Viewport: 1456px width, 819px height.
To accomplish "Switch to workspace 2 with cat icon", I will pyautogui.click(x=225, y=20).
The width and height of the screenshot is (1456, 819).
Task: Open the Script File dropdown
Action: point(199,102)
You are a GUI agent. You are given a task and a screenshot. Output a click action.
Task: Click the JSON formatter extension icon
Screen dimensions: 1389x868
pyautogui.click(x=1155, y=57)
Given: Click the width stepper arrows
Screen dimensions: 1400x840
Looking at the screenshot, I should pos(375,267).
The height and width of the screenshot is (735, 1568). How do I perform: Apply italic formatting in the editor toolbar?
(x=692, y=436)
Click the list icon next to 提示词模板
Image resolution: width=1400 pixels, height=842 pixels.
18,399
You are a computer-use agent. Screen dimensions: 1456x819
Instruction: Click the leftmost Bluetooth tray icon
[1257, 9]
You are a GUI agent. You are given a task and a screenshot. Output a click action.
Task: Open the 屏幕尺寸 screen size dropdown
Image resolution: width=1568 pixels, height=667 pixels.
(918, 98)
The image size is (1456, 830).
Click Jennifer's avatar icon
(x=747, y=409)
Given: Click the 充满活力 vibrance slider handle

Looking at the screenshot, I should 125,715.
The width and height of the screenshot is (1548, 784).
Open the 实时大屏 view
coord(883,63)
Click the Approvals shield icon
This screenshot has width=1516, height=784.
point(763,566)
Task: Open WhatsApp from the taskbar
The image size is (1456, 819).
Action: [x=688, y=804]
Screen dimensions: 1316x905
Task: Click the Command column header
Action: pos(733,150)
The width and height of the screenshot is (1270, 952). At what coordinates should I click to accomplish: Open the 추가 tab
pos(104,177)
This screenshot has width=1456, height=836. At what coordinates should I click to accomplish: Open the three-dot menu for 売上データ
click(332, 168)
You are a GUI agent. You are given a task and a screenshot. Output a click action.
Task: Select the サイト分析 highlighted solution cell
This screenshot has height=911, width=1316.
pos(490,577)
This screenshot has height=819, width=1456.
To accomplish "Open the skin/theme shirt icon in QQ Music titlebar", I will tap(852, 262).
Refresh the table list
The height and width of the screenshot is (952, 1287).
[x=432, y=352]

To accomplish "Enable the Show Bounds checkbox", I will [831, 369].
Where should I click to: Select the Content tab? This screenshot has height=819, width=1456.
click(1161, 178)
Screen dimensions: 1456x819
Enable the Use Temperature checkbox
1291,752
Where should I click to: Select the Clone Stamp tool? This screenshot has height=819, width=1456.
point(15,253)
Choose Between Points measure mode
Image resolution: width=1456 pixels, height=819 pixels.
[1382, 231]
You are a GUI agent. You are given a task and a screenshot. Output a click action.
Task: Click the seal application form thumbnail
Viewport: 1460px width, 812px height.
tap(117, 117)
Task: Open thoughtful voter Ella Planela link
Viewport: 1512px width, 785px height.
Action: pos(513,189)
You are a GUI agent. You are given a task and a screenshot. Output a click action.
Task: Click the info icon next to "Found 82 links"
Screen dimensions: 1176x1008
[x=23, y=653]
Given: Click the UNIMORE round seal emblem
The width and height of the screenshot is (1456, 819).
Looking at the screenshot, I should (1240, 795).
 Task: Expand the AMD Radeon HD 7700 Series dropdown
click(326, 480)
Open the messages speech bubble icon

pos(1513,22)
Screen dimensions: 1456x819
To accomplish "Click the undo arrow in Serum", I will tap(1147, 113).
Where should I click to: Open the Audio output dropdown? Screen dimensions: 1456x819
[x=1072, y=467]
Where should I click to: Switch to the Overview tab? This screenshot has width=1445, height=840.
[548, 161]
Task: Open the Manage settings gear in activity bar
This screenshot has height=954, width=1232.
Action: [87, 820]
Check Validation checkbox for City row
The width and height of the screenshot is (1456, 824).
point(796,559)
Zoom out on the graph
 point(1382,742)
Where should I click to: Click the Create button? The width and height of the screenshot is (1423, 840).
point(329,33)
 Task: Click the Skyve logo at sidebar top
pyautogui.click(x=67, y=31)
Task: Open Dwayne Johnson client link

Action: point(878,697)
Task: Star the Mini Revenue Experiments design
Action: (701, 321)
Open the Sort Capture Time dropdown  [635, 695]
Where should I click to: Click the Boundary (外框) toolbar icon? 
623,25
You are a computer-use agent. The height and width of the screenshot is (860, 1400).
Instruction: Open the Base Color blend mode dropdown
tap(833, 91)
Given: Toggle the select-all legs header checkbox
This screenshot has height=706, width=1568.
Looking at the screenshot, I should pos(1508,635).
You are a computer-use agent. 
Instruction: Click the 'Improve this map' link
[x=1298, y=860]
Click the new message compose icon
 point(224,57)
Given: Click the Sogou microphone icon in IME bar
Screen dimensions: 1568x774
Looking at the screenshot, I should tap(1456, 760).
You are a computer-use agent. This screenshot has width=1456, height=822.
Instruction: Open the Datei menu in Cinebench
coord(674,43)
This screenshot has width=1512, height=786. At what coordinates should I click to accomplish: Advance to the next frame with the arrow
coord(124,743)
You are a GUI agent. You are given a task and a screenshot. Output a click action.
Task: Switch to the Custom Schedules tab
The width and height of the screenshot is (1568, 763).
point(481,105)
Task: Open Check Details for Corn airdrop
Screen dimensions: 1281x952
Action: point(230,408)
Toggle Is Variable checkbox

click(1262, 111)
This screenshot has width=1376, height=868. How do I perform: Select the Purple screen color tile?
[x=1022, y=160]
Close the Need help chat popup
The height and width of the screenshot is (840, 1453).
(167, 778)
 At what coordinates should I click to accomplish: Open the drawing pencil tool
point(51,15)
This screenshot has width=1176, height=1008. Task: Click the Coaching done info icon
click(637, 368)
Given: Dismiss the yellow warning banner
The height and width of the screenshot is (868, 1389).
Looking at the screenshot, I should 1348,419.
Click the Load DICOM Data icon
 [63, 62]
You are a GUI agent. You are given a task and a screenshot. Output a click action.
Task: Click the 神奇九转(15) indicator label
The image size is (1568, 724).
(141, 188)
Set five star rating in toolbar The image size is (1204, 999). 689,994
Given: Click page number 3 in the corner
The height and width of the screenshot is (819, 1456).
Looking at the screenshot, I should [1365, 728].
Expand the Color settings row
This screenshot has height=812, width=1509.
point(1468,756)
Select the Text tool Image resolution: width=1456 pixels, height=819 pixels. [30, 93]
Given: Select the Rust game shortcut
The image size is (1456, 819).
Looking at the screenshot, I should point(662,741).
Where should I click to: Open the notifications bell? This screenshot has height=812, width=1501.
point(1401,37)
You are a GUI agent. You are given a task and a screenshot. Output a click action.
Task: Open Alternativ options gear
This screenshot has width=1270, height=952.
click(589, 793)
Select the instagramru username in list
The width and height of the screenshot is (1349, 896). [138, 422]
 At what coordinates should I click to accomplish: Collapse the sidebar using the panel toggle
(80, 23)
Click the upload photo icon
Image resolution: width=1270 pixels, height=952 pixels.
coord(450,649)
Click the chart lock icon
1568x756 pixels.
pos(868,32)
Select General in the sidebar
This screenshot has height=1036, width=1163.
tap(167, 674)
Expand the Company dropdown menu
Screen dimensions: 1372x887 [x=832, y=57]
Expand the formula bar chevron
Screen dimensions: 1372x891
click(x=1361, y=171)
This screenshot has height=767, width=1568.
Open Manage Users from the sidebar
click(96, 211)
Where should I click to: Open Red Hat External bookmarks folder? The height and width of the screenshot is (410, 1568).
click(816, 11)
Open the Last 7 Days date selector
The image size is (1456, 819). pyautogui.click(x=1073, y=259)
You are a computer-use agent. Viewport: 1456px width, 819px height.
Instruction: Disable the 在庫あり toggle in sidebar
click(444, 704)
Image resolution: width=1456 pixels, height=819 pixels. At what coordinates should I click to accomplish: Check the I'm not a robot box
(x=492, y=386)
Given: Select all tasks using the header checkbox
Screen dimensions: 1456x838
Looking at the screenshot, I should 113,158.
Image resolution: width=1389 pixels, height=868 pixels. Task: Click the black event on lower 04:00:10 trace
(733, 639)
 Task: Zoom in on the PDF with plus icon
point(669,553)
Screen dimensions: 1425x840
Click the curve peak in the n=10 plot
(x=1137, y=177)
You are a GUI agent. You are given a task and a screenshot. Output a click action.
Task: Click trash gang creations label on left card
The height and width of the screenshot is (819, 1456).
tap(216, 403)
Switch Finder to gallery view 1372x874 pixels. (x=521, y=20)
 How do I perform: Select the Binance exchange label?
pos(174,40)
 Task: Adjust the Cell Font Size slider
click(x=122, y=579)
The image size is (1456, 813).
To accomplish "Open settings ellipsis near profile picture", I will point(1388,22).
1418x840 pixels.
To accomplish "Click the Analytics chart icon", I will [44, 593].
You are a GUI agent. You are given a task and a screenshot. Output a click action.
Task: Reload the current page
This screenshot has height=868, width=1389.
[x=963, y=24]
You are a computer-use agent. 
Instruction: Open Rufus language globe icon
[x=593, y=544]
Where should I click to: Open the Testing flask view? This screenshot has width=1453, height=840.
○ ○ ○ ○
- **HOW TO COMPLETE THIS TASK**: In how many lines of the material does the word "seal" appear? Give only the number.

- **SOLUTION**: 2